I do think these are good suggestions for anyone getting started with CLIs. Initially they struck me as a bit redundant, but only because the point I meant to make was that because I've already been doing most of that for ages, I'm happy to delegate that to a good gui if one comes along, since that is both more enjoyable, less error prone (mostly), and less tedious. Notes, comments, and LLM generated commands are lovely, but needing to rely on them less, particularly in situations where you can perform some common subset of tasks with better information layout, interface, and progress/state feedback, is worth paying for sometimes.

FFMpeg is a good example though of one I'm happy to just have my notes on, but since I do literally only ever use it for one or two types of tasks, I'm happy to have that sit behind the scenes.

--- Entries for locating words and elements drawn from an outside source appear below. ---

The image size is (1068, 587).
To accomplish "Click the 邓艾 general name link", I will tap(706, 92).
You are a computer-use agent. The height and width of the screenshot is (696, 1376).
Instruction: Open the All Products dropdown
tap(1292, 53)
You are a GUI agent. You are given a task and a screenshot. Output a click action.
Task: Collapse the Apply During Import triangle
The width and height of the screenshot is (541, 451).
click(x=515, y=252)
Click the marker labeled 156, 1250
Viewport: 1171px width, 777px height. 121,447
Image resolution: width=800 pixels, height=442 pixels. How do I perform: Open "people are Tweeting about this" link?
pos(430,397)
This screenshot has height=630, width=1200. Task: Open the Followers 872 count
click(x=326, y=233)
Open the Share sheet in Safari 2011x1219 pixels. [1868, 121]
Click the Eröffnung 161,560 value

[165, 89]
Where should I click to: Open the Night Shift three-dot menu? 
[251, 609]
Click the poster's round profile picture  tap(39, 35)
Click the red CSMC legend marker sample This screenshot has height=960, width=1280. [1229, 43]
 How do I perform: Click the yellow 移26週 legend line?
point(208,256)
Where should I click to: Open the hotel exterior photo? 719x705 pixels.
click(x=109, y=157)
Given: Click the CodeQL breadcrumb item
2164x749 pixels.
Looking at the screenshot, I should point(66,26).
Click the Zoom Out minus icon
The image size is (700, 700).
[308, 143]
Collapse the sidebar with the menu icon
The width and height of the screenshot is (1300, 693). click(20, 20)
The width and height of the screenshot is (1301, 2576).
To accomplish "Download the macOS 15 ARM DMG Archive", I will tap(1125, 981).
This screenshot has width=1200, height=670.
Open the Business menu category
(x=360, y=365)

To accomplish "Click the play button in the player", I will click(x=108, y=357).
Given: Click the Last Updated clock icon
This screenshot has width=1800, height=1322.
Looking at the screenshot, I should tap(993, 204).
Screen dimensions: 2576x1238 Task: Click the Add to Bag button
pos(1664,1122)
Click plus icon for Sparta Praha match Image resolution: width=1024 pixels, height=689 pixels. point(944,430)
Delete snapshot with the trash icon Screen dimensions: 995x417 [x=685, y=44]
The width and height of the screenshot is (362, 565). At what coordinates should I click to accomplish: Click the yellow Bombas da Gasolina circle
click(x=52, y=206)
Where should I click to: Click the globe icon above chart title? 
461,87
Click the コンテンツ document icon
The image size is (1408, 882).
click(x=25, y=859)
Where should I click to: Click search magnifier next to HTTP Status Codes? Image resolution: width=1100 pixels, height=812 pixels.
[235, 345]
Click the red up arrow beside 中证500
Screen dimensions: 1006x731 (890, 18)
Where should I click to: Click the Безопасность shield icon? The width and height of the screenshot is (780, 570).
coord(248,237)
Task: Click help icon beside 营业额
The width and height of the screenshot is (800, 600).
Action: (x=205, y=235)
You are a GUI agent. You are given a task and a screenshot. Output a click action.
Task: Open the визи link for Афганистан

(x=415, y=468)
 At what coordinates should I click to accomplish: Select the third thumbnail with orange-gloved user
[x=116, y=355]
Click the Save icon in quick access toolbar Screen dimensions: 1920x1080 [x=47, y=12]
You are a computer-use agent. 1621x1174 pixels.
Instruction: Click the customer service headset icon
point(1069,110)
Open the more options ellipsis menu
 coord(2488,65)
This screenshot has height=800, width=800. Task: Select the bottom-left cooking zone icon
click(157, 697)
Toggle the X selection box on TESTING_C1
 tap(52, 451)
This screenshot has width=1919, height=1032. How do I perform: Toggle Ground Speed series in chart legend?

Others might use it in many versatile ways, for which I'd be grateful to have those options readily available in my terminal.

Life is full of many things to do and so not everyone have the luxury to priorities logging ones life for everything they do. 2 or GUI are very feasible option for busy people.
you don't have to "prioritize logging" to have logs, calling this a "luxury" is quite bizarre. You can simply use tools that do bash history search, or one of the many copy-paste memorizer tools, and you'll save many hours out of those "many things to do" simply by typing ctrl+s. Some people are busy simply because they want to.
My preferred solution is to have a GUI, then I don't need to do anything extra to remember CLI commands.